> Stored records
────────
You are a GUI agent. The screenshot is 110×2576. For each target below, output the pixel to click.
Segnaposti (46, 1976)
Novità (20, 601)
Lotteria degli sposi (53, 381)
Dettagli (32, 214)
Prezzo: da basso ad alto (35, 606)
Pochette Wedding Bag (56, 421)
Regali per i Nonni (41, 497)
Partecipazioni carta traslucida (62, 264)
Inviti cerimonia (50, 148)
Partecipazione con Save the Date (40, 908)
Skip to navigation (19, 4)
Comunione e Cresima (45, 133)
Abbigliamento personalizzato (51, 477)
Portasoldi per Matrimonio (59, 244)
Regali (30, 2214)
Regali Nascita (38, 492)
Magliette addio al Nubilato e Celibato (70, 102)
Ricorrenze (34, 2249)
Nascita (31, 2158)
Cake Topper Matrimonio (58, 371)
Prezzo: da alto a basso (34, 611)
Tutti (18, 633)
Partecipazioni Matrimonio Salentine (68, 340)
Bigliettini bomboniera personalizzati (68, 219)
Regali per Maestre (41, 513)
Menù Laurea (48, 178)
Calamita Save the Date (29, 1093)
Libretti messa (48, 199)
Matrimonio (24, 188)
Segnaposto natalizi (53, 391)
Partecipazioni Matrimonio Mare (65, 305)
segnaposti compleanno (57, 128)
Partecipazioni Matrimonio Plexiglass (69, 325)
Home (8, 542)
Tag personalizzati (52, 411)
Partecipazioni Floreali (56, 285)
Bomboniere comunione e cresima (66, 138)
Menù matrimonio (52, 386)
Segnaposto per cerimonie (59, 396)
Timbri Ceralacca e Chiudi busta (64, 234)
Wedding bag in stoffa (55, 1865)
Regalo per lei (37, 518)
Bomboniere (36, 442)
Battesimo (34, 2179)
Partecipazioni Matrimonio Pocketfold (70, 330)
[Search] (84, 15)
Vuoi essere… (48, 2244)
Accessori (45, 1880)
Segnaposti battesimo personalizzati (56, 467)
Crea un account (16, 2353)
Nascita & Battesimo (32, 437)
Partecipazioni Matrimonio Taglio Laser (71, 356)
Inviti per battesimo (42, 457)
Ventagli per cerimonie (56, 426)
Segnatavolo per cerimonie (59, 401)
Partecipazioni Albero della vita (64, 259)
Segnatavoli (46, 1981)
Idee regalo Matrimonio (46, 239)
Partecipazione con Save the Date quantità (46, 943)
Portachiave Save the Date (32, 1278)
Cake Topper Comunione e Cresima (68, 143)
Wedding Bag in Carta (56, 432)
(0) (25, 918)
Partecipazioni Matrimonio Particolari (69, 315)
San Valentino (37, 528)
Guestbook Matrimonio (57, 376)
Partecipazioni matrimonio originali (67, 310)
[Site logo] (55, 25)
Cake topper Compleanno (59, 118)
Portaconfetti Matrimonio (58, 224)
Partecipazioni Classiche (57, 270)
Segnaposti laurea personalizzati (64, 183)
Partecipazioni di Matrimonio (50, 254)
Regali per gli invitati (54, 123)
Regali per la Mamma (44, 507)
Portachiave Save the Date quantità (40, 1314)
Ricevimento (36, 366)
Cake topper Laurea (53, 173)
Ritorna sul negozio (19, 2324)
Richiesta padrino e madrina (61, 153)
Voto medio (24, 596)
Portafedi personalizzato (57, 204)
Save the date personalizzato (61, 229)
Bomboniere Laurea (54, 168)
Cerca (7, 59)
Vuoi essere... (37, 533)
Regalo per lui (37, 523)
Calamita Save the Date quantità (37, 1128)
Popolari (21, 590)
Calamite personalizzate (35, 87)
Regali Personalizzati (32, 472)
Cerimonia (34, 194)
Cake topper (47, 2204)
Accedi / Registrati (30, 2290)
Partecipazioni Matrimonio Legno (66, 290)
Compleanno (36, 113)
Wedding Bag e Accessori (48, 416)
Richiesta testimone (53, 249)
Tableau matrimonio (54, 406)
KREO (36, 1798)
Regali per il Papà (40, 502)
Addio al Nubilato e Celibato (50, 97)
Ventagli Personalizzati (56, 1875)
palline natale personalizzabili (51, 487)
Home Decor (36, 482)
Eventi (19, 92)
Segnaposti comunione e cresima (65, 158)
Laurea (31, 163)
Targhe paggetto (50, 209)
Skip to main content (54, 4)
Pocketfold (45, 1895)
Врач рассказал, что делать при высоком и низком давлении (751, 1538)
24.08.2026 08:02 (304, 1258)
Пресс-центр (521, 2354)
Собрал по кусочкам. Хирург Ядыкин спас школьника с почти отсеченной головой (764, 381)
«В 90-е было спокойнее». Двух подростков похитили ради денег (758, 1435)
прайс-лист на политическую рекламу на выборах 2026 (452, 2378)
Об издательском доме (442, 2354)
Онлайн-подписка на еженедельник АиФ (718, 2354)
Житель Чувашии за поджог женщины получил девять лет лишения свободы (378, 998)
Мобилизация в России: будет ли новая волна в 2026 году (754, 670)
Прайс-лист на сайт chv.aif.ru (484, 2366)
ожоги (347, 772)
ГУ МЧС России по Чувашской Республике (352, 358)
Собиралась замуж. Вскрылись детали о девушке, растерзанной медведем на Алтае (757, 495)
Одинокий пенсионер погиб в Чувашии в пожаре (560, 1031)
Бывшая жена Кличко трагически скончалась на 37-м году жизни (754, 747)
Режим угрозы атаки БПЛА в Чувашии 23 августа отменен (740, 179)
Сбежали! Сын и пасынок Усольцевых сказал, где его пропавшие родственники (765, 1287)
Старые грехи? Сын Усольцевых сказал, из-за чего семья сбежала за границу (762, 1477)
────────
> Exercise brief
Work out how many lines in the records include "Prezzo". Only the number should be given.

> Task output
2